Pour ses soixante ans, Godzilla s’offre un retour sur grand écran, savamment orchestré sur internet depuis plusieurs mois. Pilotée par le jeune Gareth Edwards (Monsters), cette nouvelle version du monstre nippon (la trentième à ce jour) voudrait faire oublier le naufrage du Godzilla de Roland Emmerich, film catastrophe qui avait escamoté le sous-texte politique pour ne conserver de la créature que son appétence à la destruction. Fort d’une admiration sans borne pour les kaiju eiga (films de monstres japonais), le réalisateur britannique souhaite renouer avec les fondamentaux de la mythique bestiole. Vœux pieux condamnés à crouler sous les desiderata mercantiles des producteurs hollywoodiens ou relecture réussie et personnelle du King of the Monsters ? Le verdict est sans appel.
Made in Japan
Film mondialisé, Godzilla promène le public d’une grotte aux Philippines à une centrale nucléaire au Japon en passant par San Francisco et Las Vegas. Si le parcours géographique du monstre se révèle parfaitement limpide, les enjeux scénaristiques tardent à se découvrir. Durant une demi-heure, des éléments disparates en apparence se succèdent, composant un puzzle qui laisse songeur. Après la découverte d’un fossile gigantesque, on assiste impuissant à une catastrophe atomique dantesque. Joe Brody (Bryan Cranston), ingénieur américain travaillant dans le nucléaire au Japon, craint un grave séisme suite à l’enregistrement d’étranges ondes venant de la mer.

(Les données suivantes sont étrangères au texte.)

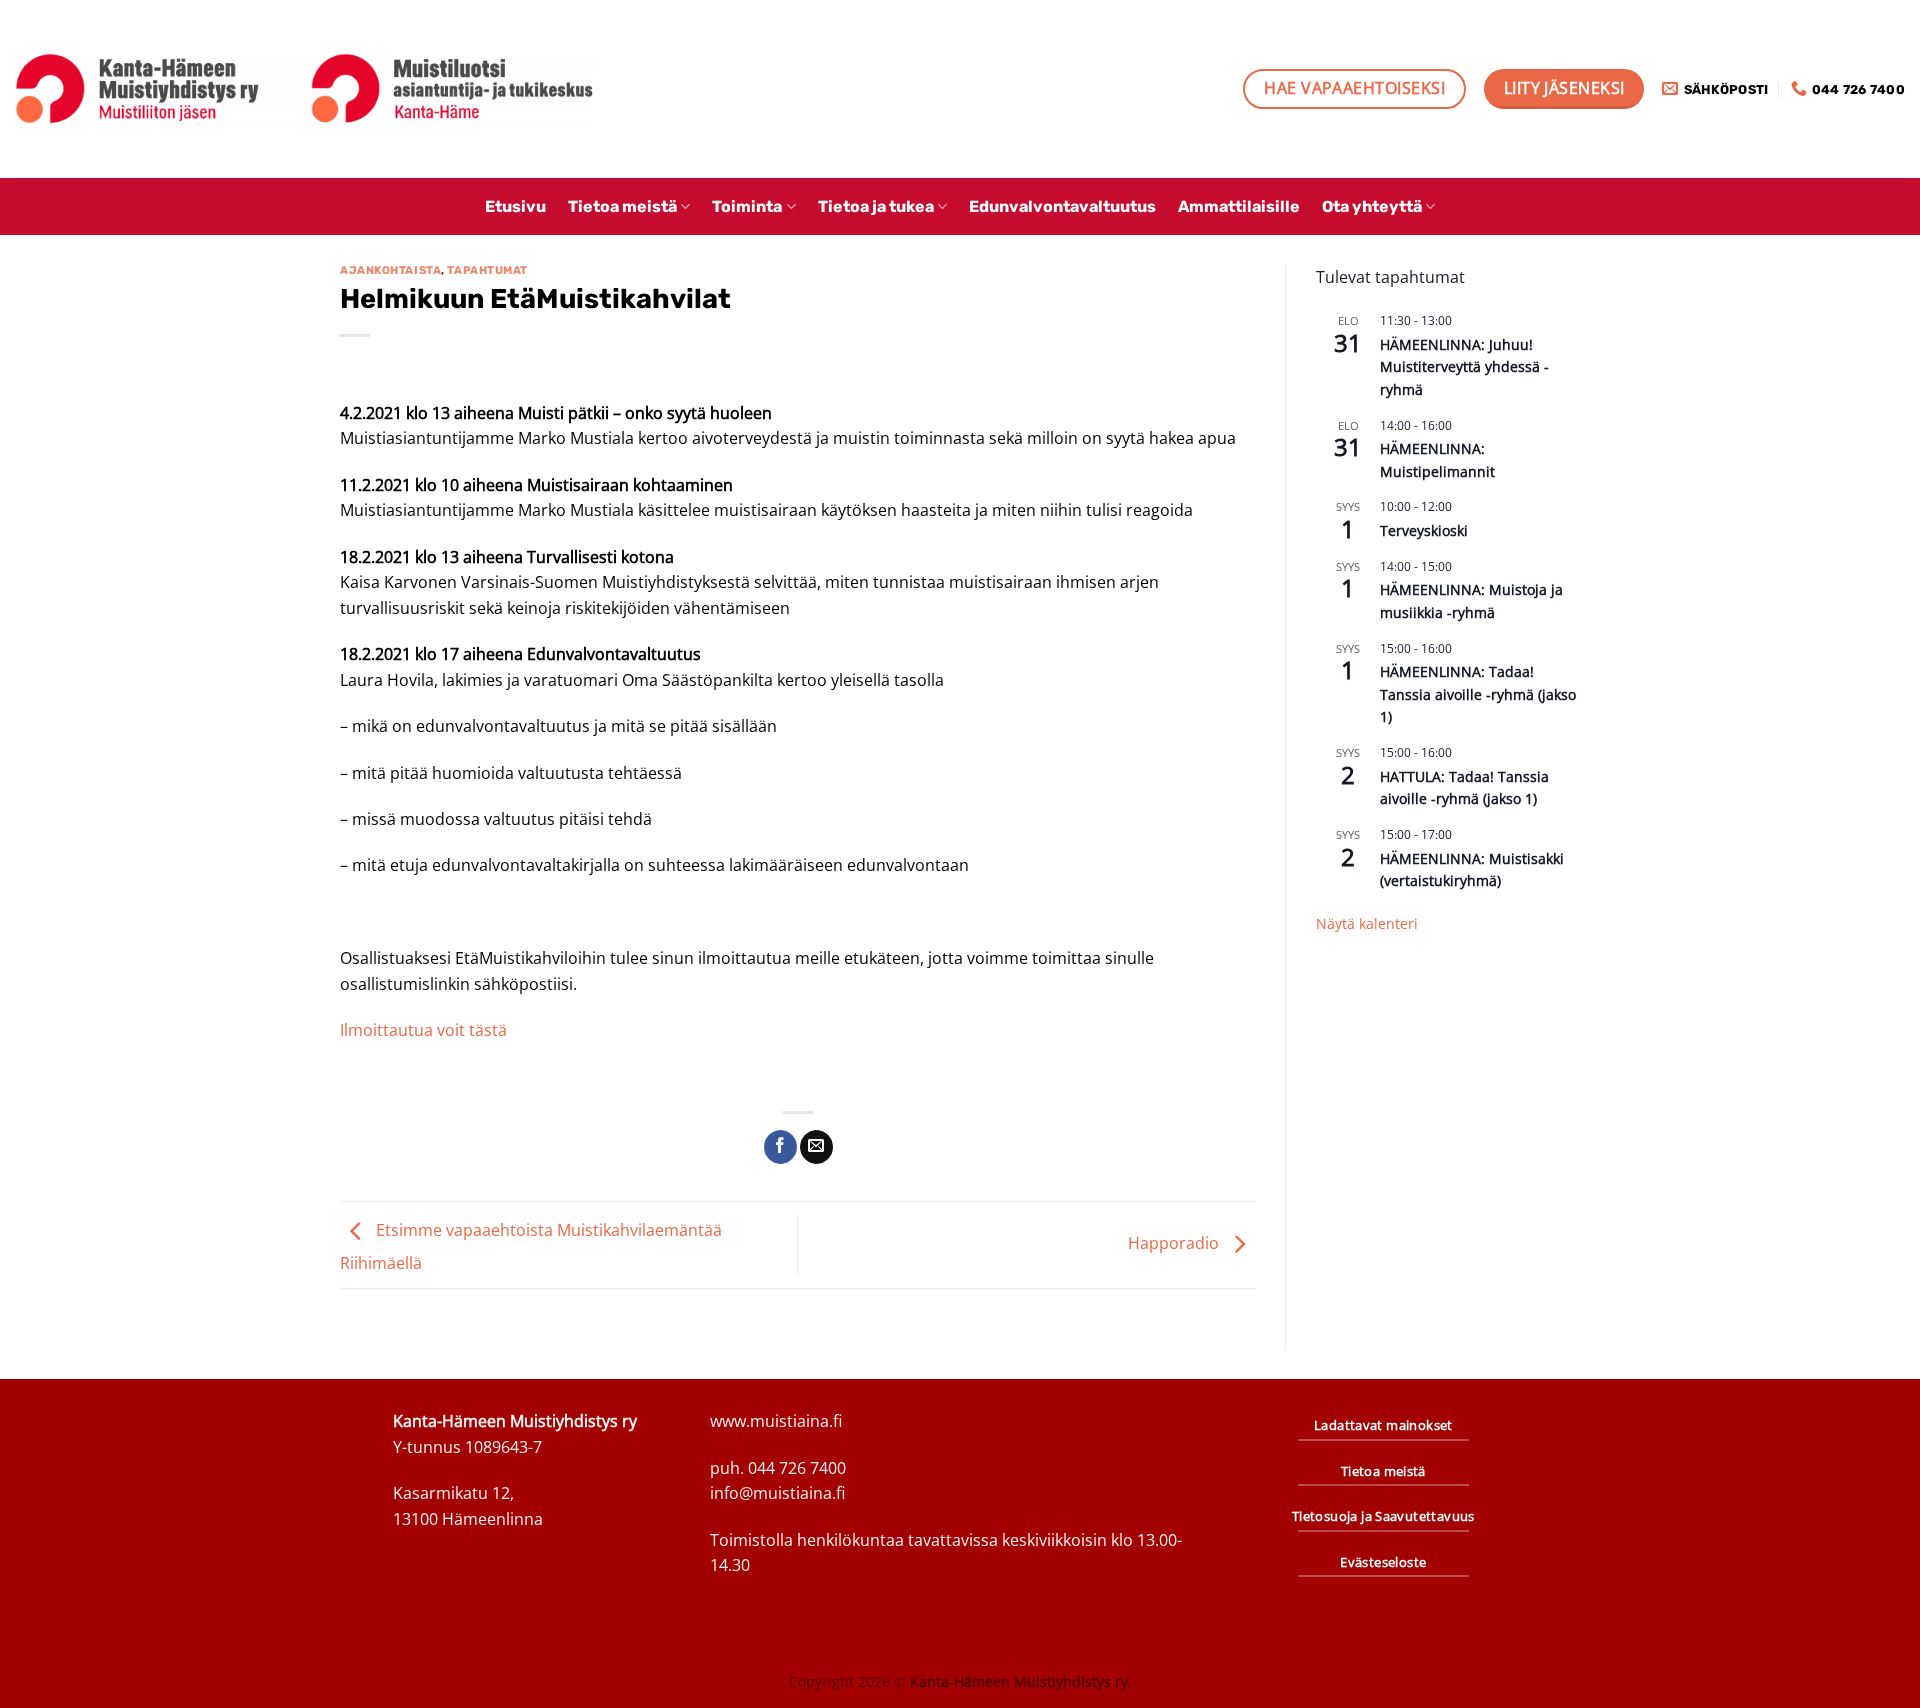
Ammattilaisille (1239, 206)
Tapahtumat (487, 270)
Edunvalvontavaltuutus (1062, 206)
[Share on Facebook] (780, 1147)
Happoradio (1175, 1243)
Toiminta (747, 206)
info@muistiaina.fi (777, 1493)
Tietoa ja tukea (876, 206)
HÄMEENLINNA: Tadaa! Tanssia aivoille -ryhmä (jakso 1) (1478, 694)
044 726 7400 (797, 1468)
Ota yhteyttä (1372, 206)
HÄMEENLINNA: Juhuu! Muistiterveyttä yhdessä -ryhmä (1464, 367)
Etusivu (515, 206)
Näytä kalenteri (1367, 923)
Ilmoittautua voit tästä (423, 1030)
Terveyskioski (1424, 530)
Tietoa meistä (622, 206)
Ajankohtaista (390, 270)
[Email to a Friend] (816, 1147)
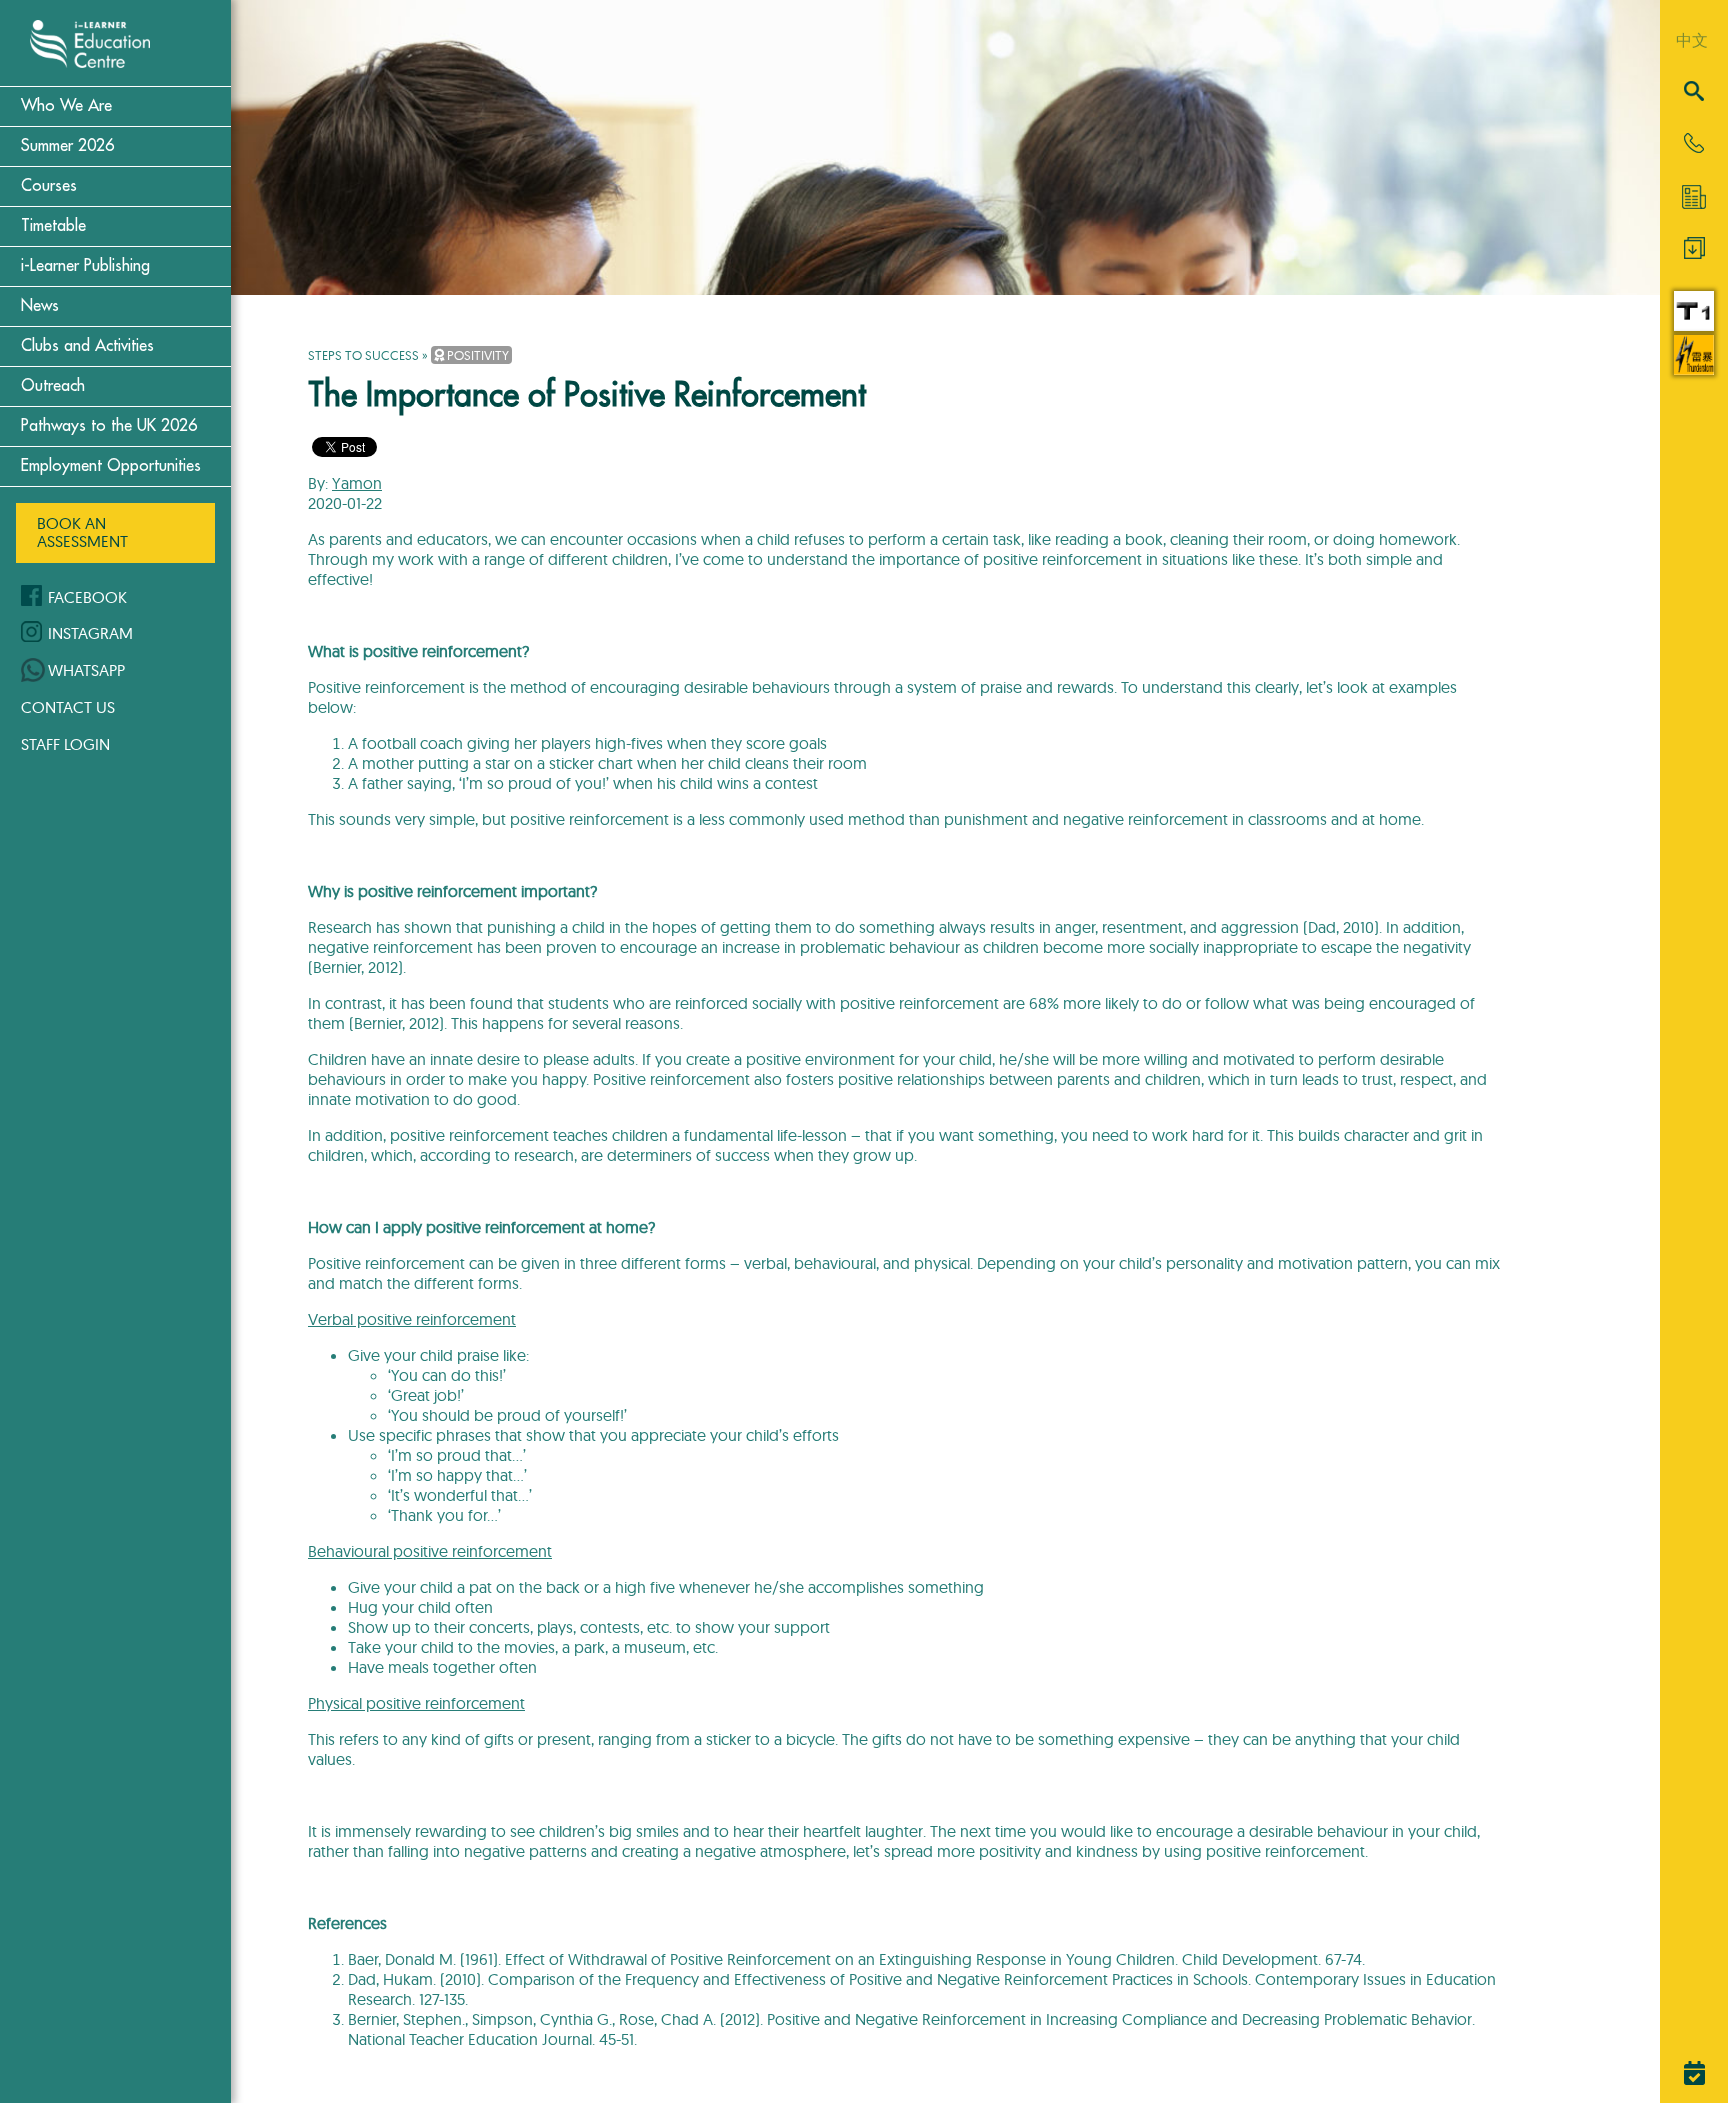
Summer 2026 (67, 146)
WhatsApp (86, 670)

Alors qu’il envoie sa femme (et collègue interprétée par Juliette Binoche) au cœur du réacteur pour vérifier si aucun dommage n’est à déplorer, une formidable explosion survient, réduisant à néant la centrale et la vie familiale de Joe. Quinze ans plus tard, le fils de Joe, le soldat Ford revient du front pour passer quelques semaines avec sa femme et son jeune garçon à San Francisco. Mais son répit est de courte durée. La police nippone vient d’arrêter son père dans la zone contaminée, obligeant Ford à se rendre sur place pour gérer Joe, considéré comme un incurable paranoïaque. Mais la vérité ne tarde pas à faire surface : l’ancienne centrale est devenue le lieu de confinement d’une effroyable créature. Problème : le monstre tant attendu n’est pas Godzilla.
Let them fight
À l’image des super sentaï (séries télévisuelles nippones où une équipe de héros s’écharpent avec un monstre géant à la fin de chaque épisode), le film d’Edwards renoue avec la tradition du combat épique entre diverses créatures géantes. Godzilla n’y joue pas le rôle de destructeur surpuissant. Au contraire, symbole de la force de la nature, il en est le défenseur, sorte de redresseur de torts. Cette relecture (déjà présente dans des versions antérieures) a de quoi surprendre, car elle prend le contre-pied des récentes réalisations de films de monstres (Cloverfield, Pacific Rim). Mais, au-delà de ces considérations scénaristiques (le premier atout du métrage), ce qui étonne réside dans la maîtrise absolue de la mise en scène de Gareth Edwards. Réalisateur d’un seul film à ce jour, il parvient à alterner des séquences d’affrontements immersives, brutales, primitives avec des purs moments de poésie comme lors du parachutage des militaires. Alors qu’ils sont lestés d’une fusée de détresse, leur chute libre dessine des veines sanglantes dans le ciel avant de disparaître dans le brouillard opaque qui recouvre la ville et les monstres. Comme Spielberg en son temps, Edwards ne dévoile que tardivement et brièvement le corps de son personnage (silhouette d’ailleurs plus proche du bipède initial que celle rampante choisie par Emmerich). Sa crête dorsale hérissée (comme l’aileron des Dents de la mer) découpe les flots pour mieux laisser les spectateurs imaginer le reste. Lorsque Godzilla se déplace sur terre, visible donc, il n’en est pas moins surdécoupé, un pied ici, un œil là. Au public de reconstituer le portrait diffracté du kaiju. Évacuant le caractère héroïque de Ford, sauveur attendu mais finalement inefficace, le metteur en scène concentre son énergie à filmer au ras du sol la progression de ses monstres antédiluviens, à hauteur d’homme en somme. Tout en renouvelant la franchise (et en lui restant fidèle à la fois), Edwards distille les peurs modernes (accidents nucléaires), injecte à son film des visions contemporaines de l’horreur (tsunami, nuage de poussière rappelant le 11-Septembre), rend hommage au cinéma de genre et propose une fin singulière d’une intelligence rarissime à Hollywood. Le verdict est effectivement sans appel : Godzilla est une brillante réussite.